Higher-for-longer interest rates are continuing to weigh on Main Street banks. Regional banks posted steep profit declines in the first quarter and predicted more pain ahead. The results underscore the uneven toll that two years of higher interest rates have taken on regional banks, which tend to have plain-vanilla businesses taking in deposits and making loans.
That model has become less profitable because of the pressure to pay up on deposits. Profit fell by more than a fifth from a year earlier at U.S. Bancorp, Truist Financial and M&T Bank and by around a third or more at Citizens Financial Group, KeyCorp and Huntington Bancshares.
At Comerica, profit declined by more than half. At the biggest banks this quarter, rate pressure began to emerge, but profits were down much less overall.
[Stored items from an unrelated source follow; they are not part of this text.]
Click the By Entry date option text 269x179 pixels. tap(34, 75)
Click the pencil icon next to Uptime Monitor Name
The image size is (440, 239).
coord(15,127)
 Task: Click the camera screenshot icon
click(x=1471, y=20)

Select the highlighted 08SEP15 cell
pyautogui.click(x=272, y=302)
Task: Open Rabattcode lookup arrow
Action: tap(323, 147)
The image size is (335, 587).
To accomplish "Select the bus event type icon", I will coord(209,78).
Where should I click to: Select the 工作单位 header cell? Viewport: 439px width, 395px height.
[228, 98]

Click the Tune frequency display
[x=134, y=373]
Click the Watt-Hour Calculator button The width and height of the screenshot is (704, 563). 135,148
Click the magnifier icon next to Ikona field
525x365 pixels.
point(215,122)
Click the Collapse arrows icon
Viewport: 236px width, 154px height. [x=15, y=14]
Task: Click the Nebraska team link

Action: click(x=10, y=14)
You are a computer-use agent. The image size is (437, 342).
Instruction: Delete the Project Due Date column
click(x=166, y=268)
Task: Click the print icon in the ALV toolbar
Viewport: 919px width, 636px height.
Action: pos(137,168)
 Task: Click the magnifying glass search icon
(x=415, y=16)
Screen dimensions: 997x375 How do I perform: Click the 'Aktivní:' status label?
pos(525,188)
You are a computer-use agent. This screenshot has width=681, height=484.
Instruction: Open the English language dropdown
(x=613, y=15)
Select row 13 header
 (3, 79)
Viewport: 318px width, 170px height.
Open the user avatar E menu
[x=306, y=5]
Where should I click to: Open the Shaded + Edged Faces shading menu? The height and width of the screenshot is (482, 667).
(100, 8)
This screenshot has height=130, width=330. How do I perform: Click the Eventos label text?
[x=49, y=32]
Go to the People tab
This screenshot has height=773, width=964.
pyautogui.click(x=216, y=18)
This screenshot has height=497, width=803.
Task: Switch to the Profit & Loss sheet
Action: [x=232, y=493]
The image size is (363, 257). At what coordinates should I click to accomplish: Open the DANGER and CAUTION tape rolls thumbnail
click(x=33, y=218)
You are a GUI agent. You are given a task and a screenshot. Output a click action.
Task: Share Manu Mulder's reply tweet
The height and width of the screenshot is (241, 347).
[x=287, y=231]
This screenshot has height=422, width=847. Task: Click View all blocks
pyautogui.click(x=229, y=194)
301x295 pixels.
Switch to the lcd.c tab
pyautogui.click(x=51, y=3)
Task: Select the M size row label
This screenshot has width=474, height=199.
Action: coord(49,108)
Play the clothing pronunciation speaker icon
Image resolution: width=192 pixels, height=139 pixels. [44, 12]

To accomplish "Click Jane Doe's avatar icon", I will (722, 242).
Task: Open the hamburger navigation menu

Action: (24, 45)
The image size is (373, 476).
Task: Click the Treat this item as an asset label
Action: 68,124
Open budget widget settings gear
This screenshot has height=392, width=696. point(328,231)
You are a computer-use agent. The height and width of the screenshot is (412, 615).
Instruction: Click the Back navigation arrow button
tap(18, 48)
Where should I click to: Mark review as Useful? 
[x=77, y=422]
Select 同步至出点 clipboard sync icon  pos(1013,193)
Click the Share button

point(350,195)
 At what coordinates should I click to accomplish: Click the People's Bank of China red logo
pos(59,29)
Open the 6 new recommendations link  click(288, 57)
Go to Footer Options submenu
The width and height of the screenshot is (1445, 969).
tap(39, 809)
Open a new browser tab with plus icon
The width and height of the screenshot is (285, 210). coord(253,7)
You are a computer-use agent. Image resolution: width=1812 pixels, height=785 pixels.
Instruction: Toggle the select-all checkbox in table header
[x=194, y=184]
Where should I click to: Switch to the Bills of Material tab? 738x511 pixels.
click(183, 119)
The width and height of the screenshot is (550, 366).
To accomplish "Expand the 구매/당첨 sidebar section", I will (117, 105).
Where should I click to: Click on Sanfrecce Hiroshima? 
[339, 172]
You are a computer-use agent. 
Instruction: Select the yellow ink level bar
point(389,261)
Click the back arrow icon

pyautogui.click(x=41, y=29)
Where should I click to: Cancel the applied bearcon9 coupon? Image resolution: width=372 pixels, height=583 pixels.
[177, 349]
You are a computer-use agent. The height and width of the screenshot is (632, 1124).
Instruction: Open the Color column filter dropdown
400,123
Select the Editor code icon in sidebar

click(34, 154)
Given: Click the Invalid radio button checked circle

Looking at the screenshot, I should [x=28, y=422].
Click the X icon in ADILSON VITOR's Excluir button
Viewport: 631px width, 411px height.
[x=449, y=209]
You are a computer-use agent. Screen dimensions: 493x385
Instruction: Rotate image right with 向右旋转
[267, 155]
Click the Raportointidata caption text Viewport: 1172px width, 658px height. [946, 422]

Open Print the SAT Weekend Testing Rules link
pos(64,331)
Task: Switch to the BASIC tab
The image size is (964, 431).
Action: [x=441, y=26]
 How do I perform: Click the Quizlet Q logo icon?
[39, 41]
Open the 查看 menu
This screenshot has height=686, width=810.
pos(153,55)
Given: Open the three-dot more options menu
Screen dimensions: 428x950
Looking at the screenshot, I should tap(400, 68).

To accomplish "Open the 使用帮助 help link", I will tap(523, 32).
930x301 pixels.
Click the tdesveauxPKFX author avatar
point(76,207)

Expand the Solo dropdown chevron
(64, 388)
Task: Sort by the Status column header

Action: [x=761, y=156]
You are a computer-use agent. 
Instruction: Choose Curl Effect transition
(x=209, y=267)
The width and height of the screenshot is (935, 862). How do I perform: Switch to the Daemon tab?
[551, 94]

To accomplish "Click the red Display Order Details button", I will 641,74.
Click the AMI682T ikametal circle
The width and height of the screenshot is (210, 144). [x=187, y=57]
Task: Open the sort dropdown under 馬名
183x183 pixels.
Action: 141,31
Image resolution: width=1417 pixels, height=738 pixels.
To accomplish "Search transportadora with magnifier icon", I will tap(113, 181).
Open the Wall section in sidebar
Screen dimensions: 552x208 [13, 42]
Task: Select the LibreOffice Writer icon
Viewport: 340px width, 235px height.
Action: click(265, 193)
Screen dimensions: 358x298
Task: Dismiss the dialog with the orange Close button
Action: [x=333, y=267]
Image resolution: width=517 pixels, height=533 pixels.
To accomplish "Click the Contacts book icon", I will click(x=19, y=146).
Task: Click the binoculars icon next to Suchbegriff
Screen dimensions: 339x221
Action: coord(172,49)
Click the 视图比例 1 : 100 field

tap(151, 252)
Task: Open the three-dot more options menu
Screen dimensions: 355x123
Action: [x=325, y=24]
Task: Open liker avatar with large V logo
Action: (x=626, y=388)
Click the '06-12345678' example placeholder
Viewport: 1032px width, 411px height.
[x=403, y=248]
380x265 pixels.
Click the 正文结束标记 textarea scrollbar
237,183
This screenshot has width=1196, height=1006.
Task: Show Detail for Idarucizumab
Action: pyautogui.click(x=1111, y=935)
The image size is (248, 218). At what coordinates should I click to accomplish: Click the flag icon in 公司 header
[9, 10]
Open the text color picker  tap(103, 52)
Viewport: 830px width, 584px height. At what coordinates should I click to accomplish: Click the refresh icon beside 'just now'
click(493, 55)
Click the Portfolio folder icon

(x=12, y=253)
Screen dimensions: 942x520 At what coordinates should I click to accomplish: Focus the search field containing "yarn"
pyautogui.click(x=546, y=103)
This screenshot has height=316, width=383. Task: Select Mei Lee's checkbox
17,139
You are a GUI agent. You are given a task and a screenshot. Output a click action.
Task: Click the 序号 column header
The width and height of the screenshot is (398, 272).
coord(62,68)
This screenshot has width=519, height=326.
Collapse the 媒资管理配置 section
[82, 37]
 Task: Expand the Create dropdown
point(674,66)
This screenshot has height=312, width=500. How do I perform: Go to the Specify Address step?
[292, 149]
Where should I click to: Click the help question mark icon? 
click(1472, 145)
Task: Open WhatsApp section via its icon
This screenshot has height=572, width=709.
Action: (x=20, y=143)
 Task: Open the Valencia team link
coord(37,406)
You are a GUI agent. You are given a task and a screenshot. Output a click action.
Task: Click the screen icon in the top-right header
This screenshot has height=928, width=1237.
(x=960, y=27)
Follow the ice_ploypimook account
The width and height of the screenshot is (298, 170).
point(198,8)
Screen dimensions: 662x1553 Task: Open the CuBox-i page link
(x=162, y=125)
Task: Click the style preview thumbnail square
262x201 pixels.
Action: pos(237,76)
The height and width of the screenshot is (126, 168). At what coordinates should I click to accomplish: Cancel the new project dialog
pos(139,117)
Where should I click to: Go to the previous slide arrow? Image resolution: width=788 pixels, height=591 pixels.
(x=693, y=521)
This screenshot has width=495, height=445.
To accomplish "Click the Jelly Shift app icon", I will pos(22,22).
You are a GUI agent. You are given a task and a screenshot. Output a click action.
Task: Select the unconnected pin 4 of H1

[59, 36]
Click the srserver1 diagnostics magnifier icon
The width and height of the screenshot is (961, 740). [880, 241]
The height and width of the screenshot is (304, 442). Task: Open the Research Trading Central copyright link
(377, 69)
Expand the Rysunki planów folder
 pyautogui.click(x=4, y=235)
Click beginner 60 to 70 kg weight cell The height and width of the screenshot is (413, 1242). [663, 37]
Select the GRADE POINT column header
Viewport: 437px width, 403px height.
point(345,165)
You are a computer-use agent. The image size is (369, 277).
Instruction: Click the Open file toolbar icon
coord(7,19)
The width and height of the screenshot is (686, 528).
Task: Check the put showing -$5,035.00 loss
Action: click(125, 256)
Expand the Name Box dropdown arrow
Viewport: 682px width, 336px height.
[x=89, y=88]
One bright spot for some regional banks: a rebound in fee businesses such as wealth management, treasury management and investment banking.
Noninterest income rose 8% at U.S. Bancorp, 7% at Citizens and 6% at Key. Even select smaller banks enjoyed a boost.
At the holding company for First National Bank of Pennsylvania, F.N.B., noninterest income rose 11%. “The more diversified the revenue this quarter, the better the results," said RBC analyst Gerard Cassidy. Significant fee businesses are few and far between across the nation’s more than 4,500 regional and community banks.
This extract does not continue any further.